## PROBLEM TO WORK ON
In the part that opens with the line containing "Close the Bewilligung bearbeiten dialog" and closes with the line containing "click(x=411, y=118)", change "computer-use agent" to "screen agent". Write out those lines again with nothing else altered.

(Word and element location entries)
☆ ☆ ☆ ☆

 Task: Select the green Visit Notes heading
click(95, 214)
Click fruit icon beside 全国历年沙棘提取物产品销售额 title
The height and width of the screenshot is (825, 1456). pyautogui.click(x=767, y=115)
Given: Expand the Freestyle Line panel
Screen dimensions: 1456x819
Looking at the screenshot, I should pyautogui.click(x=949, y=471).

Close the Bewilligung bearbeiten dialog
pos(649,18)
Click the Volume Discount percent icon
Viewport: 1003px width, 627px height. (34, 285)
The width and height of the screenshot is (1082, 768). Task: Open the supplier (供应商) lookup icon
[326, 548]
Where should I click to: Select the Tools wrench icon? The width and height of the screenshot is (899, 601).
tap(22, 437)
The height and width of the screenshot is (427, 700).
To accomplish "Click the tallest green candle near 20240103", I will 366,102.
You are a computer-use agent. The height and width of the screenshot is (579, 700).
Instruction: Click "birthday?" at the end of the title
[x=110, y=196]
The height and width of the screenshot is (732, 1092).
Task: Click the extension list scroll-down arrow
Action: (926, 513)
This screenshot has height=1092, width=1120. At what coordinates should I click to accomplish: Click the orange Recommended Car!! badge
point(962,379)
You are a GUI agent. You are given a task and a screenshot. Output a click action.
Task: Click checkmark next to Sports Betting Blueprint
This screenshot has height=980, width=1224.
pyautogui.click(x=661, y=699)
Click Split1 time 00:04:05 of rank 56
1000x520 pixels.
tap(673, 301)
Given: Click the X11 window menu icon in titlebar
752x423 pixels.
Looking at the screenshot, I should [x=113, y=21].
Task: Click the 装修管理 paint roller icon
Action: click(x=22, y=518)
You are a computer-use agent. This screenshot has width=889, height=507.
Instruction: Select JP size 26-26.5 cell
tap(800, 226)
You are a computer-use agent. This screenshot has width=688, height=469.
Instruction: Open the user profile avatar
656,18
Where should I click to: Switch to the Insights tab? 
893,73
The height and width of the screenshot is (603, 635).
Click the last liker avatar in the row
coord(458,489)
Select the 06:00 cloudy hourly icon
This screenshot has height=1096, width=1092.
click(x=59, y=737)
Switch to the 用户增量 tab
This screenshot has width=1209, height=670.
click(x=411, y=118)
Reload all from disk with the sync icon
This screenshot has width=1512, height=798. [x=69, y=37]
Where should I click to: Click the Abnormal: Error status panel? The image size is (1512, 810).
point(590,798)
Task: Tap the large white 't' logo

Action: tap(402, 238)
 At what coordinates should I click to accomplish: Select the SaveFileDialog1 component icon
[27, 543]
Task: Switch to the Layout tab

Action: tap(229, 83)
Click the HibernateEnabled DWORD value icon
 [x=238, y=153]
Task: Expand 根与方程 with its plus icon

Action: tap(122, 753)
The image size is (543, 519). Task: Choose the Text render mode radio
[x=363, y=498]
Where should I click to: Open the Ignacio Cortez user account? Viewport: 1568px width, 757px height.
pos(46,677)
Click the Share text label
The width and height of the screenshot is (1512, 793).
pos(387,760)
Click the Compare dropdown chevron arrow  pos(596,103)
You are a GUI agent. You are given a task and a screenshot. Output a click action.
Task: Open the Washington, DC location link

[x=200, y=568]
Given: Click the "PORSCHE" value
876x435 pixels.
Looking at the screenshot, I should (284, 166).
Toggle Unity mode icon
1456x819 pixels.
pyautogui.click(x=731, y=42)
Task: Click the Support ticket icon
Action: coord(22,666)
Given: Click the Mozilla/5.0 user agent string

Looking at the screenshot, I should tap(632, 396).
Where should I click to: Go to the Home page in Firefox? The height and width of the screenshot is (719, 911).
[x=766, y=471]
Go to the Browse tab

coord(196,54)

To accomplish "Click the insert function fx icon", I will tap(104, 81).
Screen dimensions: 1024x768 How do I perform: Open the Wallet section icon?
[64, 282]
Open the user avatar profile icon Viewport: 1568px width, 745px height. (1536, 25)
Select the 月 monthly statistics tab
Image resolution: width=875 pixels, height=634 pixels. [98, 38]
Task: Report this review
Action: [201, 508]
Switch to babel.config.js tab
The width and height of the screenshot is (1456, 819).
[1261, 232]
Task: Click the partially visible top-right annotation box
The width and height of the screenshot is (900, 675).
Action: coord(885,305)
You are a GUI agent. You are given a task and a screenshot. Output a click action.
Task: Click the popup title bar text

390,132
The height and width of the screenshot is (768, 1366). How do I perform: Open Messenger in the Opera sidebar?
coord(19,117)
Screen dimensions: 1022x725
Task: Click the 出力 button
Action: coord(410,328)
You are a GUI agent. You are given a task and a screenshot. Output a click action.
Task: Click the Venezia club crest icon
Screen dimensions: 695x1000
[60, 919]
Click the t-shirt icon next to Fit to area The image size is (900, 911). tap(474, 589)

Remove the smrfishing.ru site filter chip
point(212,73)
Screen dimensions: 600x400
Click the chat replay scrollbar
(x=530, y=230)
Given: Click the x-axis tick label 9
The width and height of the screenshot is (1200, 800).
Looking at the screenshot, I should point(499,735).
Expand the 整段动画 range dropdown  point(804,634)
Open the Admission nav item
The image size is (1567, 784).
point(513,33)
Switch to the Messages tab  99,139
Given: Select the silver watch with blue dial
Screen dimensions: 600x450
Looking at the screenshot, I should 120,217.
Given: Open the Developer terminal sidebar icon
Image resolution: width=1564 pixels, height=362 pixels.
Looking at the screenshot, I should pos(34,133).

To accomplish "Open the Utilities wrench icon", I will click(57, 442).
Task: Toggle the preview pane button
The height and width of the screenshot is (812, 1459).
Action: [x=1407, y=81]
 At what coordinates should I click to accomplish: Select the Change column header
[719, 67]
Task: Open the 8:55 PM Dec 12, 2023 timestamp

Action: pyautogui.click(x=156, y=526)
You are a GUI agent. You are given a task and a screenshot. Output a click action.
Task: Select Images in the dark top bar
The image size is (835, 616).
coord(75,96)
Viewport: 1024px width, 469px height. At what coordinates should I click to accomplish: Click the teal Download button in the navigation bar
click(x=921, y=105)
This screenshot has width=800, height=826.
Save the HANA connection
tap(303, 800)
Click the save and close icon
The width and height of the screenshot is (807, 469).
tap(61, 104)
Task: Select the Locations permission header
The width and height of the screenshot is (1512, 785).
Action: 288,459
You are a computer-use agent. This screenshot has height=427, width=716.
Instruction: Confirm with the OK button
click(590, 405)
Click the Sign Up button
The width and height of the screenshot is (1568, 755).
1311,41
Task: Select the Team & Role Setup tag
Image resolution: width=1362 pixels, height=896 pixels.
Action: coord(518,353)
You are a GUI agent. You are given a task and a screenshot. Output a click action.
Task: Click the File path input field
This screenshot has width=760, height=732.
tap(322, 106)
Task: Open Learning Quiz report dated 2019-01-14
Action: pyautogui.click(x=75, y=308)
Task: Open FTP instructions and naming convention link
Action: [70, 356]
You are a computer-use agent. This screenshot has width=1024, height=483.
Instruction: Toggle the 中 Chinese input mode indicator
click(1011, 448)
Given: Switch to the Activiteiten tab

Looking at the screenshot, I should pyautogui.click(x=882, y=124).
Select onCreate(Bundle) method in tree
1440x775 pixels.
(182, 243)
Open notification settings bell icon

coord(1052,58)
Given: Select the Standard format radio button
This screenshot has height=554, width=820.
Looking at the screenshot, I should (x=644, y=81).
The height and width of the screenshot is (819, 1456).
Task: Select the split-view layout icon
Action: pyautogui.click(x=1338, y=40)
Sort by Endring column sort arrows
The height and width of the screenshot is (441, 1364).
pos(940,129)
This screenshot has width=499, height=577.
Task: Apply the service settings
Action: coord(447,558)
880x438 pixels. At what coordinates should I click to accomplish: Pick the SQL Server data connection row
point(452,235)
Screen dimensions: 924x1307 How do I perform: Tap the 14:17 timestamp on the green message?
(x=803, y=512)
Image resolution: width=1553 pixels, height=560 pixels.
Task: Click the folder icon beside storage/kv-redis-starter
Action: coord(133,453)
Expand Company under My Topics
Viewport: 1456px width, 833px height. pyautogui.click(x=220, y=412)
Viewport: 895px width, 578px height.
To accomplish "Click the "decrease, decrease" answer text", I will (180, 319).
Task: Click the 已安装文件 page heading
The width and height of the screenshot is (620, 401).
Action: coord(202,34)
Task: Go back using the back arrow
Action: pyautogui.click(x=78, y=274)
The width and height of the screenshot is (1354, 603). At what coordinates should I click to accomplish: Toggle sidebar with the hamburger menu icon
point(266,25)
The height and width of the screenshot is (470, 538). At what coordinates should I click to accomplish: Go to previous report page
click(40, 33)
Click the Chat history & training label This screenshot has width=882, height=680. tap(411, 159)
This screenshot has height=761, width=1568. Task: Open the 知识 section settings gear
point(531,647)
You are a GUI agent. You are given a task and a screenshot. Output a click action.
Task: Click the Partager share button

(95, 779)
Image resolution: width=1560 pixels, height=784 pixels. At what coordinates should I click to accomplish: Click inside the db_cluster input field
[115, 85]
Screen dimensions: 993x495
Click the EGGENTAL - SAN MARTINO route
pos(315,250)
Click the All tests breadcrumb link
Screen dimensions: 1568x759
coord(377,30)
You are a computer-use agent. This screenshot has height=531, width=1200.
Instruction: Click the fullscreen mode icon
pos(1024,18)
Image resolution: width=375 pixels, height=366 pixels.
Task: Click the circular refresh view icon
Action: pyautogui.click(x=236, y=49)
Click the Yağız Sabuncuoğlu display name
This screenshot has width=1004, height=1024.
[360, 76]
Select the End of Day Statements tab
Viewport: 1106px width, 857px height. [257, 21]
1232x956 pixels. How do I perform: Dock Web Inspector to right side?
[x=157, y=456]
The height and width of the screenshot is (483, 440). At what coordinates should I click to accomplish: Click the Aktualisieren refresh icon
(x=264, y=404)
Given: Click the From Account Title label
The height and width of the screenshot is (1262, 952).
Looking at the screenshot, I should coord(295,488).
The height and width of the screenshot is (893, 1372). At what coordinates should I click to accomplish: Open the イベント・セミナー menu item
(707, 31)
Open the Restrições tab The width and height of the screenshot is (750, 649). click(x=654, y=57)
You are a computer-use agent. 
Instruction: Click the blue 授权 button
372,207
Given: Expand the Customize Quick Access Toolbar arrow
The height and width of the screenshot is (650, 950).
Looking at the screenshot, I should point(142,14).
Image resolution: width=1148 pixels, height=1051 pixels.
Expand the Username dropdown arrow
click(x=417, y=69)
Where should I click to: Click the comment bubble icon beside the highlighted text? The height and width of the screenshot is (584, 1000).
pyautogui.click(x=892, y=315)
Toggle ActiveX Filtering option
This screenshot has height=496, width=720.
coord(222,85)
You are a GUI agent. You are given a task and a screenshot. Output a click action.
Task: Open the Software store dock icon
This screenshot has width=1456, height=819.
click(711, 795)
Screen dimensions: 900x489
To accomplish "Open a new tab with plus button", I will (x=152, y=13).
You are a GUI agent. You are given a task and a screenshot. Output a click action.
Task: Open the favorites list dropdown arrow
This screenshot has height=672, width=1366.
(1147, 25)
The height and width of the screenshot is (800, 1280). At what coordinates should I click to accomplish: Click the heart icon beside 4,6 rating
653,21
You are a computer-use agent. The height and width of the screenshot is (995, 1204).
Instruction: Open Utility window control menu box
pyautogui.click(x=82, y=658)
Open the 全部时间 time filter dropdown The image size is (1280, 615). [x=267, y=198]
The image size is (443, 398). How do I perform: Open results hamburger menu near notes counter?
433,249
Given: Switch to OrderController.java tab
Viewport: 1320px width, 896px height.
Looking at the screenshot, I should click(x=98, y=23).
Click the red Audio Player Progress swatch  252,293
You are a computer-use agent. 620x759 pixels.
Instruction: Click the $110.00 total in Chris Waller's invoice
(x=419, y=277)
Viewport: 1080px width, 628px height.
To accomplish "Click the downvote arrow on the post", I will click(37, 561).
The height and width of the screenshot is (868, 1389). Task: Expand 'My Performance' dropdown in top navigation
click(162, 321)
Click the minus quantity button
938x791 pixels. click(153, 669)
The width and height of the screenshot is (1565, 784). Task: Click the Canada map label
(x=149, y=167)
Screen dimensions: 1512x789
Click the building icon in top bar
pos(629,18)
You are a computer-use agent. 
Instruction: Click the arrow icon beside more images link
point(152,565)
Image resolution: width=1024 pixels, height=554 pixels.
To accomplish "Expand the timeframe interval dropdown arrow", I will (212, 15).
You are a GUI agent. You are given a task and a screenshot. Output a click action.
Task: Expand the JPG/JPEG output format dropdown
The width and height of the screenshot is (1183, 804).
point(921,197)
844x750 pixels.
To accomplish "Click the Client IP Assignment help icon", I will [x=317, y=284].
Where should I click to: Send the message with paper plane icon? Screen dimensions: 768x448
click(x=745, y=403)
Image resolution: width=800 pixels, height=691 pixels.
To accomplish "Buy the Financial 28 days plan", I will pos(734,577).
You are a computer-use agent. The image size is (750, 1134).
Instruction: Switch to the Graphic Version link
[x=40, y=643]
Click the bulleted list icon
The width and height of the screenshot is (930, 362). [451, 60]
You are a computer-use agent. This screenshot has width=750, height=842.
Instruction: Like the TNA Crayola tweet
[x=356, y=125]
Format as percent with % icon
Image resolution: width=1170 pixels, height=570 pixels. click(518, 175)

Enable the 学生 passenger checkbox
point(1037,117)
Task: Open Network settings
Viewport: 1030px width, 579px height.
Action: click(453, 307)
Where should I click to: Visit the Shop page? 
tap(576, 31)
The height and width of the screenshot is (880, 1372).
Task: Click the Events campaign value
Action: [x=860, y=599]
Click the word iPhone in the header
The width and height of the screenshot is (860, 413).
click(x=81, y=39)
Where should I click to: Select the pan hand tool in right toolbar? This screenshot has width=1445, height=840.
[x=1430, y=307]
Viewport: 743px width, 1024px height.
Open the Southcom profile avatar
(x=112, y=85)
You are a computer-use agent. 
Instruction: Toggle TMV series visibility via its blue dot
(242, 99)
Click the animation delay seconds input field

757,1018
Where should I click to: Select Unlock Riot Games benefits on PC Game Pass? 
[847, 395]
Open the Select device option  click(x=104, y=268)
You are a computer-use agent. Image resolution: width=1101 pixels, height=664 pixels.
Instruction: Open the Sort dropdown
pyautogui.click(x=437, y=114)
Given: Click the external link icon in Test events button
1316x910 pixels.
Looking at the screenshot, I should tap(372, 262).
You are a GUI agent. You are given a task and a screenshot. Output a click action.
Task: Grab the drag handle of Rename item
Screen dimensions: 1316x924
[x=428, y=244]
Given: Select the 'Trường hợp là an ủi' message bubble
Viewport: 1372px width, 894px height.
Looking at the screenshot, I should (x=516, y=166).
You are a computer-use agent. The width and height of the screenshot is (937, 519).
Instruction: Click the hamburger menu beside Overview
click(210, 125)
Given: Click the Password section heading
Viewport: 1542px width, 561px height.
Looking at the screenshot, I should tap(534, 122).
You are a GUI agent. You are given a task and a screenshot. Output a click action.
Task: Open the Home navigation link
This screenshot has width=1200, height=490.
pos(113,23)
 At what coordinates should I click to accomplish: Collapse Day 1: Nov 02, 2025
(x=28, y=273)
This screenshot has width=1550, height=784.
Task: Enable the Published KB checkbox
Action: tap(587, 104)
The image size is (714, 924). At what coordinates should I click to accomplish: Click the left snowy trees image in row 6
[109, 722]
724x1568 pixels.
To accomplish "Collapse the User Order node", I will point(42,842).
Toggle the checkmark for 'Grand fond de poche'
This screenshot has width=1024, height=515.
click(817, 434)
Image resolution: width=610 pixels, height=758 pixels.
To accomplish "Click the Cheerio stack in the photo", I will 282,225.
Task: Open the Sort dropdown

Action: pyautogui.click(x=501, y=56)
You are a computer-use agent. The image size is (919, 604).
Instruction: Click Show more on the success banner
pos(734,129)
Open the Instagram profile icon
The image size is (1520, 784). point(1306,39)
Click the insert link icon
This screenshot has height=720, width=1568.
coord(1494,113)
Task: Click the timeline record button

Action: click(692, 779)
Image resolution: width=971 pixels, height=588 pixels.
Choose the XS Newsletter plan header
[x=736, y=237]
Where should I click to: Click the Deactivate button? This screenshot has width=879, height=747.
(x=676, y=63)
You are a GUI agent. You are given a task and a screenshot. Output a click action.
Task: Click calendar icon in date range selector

☆ ☆ ☆ ☆

## RESPONSE TO THE EXERCISE
Close the Bewilligung bearbeiten dialog
pos(649,18)
Click the Volume Discount percent icon
Viewport: 1003px width, 627px height. (34, 285)
The width and height of the screenshot is (1082, 768). Task: Open the supplier (供应商) lookup icon
[326, 548]
Where should I click to: Select the Tools wrench icon? The width and height of the screenshot is (899, 601).
tap(22, 437)
The height and width of the screenshot is (427, 700).
To accomplish "Click the tallest green candle near 20240103", I will 366,102.
You are a screen agent. The height and width of the screenshot is (579, 700).
Instruction: Click "birthday?" at the end of the title
[x=110, y=196]
The height and width of the screenshot is (732, 1092).
Task: Click the extension list scroll-down arrow
Action: (926, 513)
This screenshot has height=1092, width=1120. At what coordinates should I click to accomplish: Click the orange Recommended Car!! badge
point(962,379)
You are a GUI agent. You are given a task and a screenshot. Output a click action.
Task: Click checkmark next to Sports Betting Blueprint
This screenshot has height=980, width=1224.
pyautogui.click(x=661, y=699)
Click Split1 time 00:04:05 of rank 56
1000x520 pixels.
tap(673, 301)
Given: Click the X11 window menu icon in titlebar
752x423 pixels.
Looking at the screenshot, I should [x=113, y=21].
Task: Click the 装修管理 paint roller icon
Action: click(x=22, y=518)
You are a screen agent. This screenshot has width=889, height=507.
Instruction: Select JP size 26-26.5 cell
tap(800, 226)
You are a screen agent. This screenshot has width=688, height=469.
Instruction: Open the user profile avatar
656,18
Where should I click to: Switch to the Insights tab? 
893,73
The height and width of the screenshot is (603, 635).
Click the last liker avatar in the row
coord(458,489)
Select the 06:00 cloudy hourly icon
This screenshot has height=1096, width=1092.
click(x=59, y=737)
Switch to the 用户增量 tab
This screenshot has width=1209, height=670.
click(x=411, y=118)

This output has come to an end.